Hell Hole
By Amy Nicholson
Those Friday the 13th campers have it easy. They’re just in the woods. Sanctum’s spelunkers-in-peril are in the woods . . . in Papua New Guinea . . . in a watery cave so fathomless they haven’t seen sunlight in 17 days. “There’s no God here,” barks head explorer Richard Roxburgh in a performance tough enough to chew stalactites. But there’s plenty of atmosphere and awe, even if it’s in the service of a story that starts rote and finds its sea legs only when half the divers have sunk their bones to Davy Jones.
Like The Descent, Sanctum tracks a group of people, each of which is tough and smart enough to be the survivor among a lesser cast of living corpses. Leader Roxburgh, his estranged teen son Rhys Wakefield, millionaire investor Ioan Gruffudd and his spunky girlfriend Alice Parkinson all know their way around climbing ropes and oxygen tanks. So, too, do the rest of the team. But when a storm floods the cave and blocks all charted exits, die most of them must. And though we can blame audience blood lust, or even writers John Garvin and Andrew Wight (who lived through a lite version of this tombed terror), these fighters point their fingers at Roxburgh.

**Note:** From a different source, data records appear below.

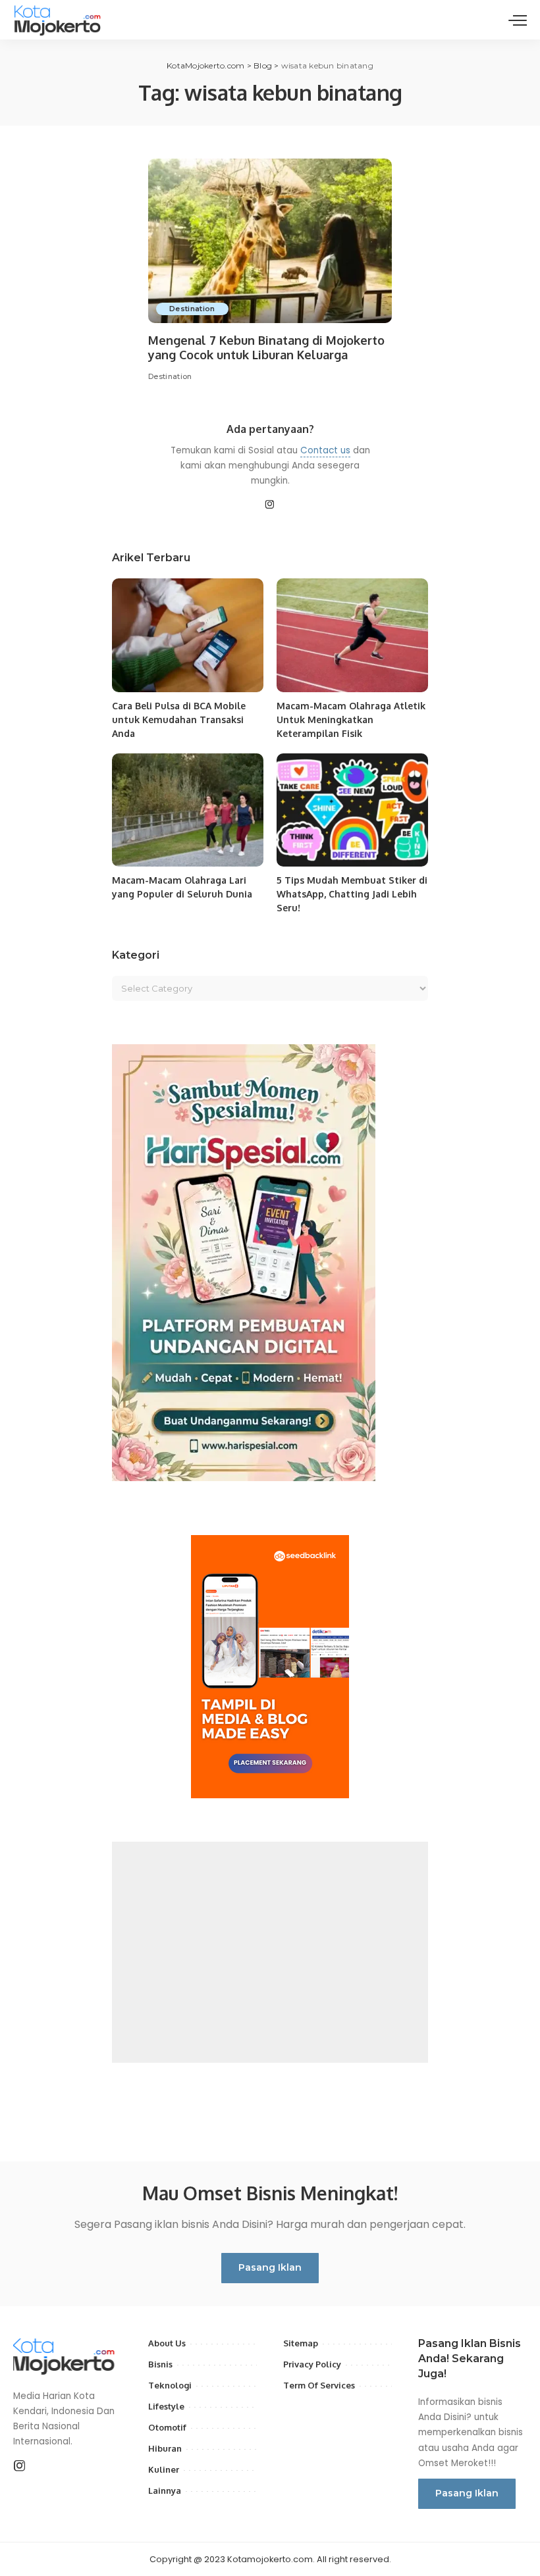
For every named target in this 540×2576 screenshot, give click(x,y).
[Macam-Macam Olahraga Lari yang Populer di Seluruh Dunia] (187, 810)
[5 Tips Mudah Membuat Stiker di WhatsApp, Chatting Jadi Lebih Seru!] (352, 810)
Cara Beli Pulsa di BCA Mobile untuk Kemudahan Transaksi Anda (179, 719)
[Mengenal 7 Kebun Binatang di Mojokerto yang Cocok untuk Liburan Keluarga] (270, 241)
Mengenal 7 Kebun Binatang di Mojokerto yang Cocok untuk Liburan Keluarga (266, 348)
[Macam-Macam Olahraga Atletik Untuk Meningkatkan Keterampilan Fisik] (352, 635)
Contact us (325, 450)
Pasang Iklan (270, 2267)
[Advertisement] (270, 1952)
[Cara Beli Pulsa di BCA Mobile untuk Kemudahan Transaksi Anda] (187, 635)
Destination (192, 308)
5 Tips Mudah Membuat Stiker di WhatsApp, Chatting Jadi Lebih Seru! (352, 893)
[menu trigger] (517, 19)
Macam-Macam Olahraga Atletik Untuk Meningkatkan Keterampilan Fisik (351, 719)
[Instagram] (270, 505)
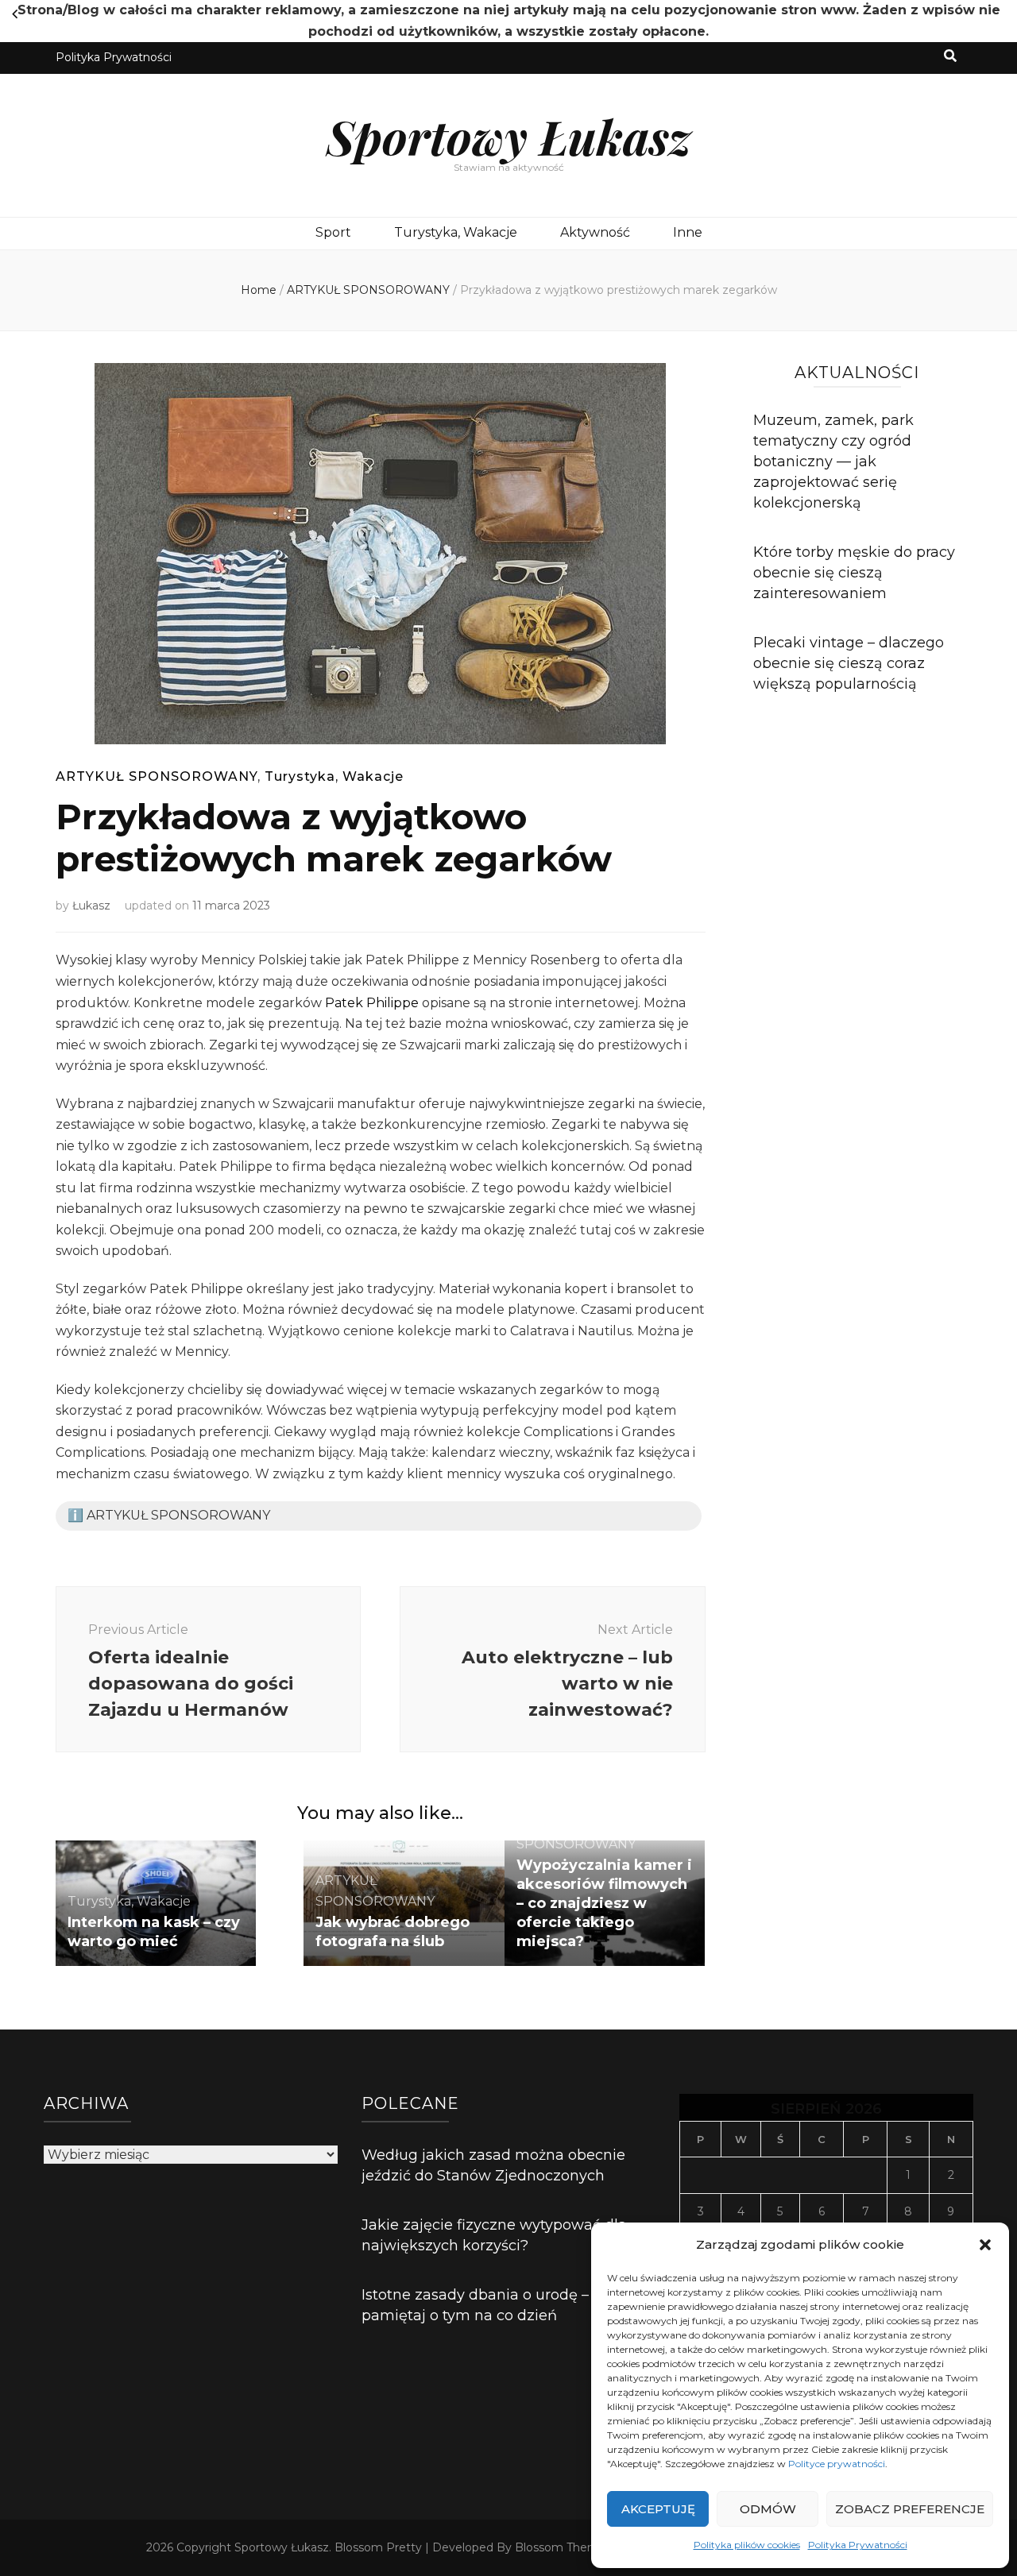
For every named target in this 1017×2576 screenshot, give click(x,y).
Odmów (768, 2508)
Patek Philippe (372, 1002)
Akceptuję (658, 2508)
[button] (985, 2245)
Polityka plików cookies (747, 2545)
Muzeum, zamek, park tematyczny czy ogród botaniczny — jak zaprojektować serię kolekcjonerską (833, 461)
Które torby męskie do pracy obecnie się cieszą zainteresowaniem (854, 572)
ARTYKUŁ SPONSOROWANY (156, 776)
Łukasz (91, 905)
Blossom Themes (563, 2547)
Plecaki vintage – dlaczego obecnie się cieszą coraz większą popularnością (848, 663)
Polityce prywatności (836, 2464)
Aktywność (595, 232)
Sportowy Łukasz (509, 136)
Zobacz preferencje (909, 2508)
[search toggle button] (950, 57)
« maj (14, 14)
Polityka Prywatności (857, 2545)
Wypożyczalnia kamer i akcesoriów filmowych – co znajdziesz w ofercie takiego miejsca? (604, 1903)
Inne (687, 232)
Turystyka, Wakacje (455, 232)
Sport (333, 232)
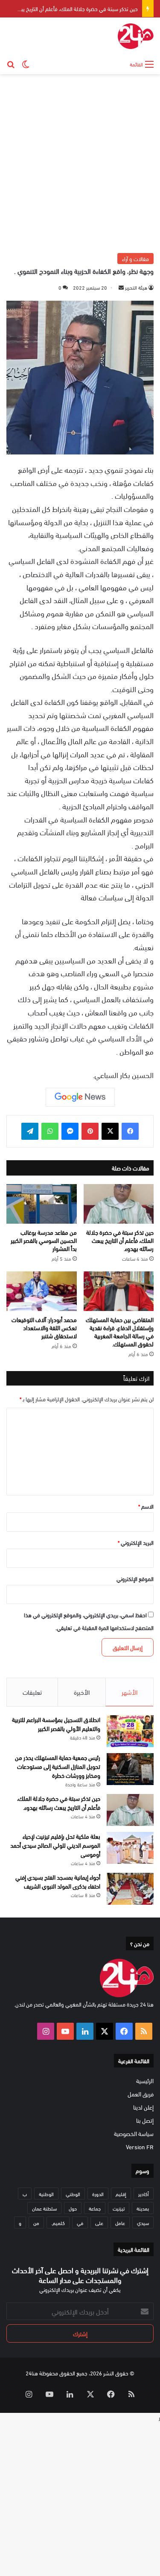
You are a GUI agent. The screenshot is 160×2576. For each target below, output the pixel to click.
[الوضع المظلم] (25, 63)
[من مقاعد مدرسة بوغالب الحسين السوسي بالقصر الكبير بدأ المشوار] (41, 1204)
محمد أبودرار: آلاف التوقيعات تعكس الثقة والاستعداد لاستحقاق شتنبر (44, 1327)
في (80, 2222)
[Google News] (80, 1097)
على (99, 2222)
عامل (120, 2222)
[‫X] (110, 1131)
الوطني (73, 2193)
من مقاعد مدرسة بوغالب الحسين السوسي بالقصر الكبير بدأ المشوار (44, 1240)
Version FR (140, 2146)
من (36, 2222)
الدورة (98, 2193)
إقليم (121, 2193)
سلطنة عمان (44, 2208)
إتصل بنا (145, 2120)
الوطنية (46, 2193)
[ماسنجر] (70, 1131)
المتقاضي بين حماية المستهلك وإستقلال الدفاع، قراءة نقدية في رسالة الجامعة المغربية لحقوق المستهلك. (120, 1331)
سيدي (143, 2222)
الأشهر (129, 1692)
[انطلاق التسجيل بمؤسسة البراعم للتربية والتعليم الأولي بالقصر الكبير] (130, 1731)
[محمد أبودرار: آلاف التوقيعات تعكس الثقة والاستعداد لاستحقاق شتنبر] (41, 1291)
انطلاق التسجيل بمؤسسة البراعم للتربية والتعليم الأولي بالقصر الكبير (56, 1724)
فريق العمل (141, 2093)
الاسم (146, 1506)
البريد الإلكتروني (136, 1542)
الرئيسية (145, 2080)
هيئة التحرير (136, 287)
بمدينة (143, 2208)
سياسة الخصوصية (134, 2133)
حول (73, 2208)
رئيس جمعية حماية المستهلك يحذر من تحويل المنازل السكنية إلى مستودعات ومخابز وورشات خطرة (57, 1766)
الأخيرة (82, 1692)
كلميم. (58, 2222)
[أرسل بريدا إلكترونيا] (121, 287)
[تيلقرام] (29, 1131)
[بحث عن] (10, 63)
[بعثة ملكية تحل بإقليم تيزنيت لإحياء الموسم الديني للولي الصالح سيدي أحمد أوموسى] (130, 1848)
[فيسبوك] (130, 1131)
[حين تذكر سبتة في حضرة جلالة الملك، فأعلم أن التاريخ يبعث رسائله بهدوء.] (119, 1204)
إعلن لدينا (143, 2107)
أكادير (143, 2193)
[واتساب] (49, 1131)
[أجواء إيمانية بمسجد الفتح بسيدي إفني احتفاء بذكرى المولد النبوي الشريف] (130, 1889)
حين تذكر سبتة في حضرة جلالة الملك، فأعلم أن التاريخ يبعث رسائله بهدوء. (120, 1240)
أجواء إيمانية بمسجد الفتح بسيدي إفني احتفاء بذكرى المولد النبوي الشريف (57, 1881)
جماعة (95, 2208)
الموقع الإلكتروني (135, 1578)
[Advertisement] (80, 162)
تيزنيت (119, 2208)
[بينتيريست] (90, 1131)
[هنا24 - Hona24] (136, 36)
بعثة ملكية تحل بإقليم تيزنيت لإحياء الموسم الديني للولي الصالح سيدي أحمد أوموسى (55, 1845)
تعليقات (32, 1692)
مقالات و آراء (135, 258)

There’s a chill at the movie’s core that’s as cold as the cave. Roxburgh’s team captain, the most famous explorer of the day, is Sir Ernest Shackleton meets Ayn Rand. He’s in the service of history, and while he won’t drown someone for his quest, he won’t cry long if they accidentally drown themselves. “They knew the risks!” he grunts. And they do—in one scene, a team member deliberately drowns so he won’t slow the gang down. But while his character is at first a ruthless foil for son Wakefield’s playful athleticism, director Alister Grierson eventually recognizes his nobility and the father-son sniping warms into a stirring mutual respect. It’s good, strong schlock, and it works in harmony with the cavers’ harrowing struggle.
The last 30 minutes are primevally claustrophobic—the 3D is functional enough to get your pulse up, even if the shapes are a bit flat. (And in case you were steeling yourself for a “shocking” twist, thankfully no monsters slither up to spoil Grierson’s efficient tension.) He’s doing well enough doling out nasty slips and suffocating scuba sequences. Sanctum is a fine way to waste a Friday, and frightening enough to steer you away from spelunking in an underwater cave in the forests of Papua New Guinea. For the bold who see it as a travelogue, be warned: Roxburgh might say it’s “his church,” but the high tides demand a high tithe.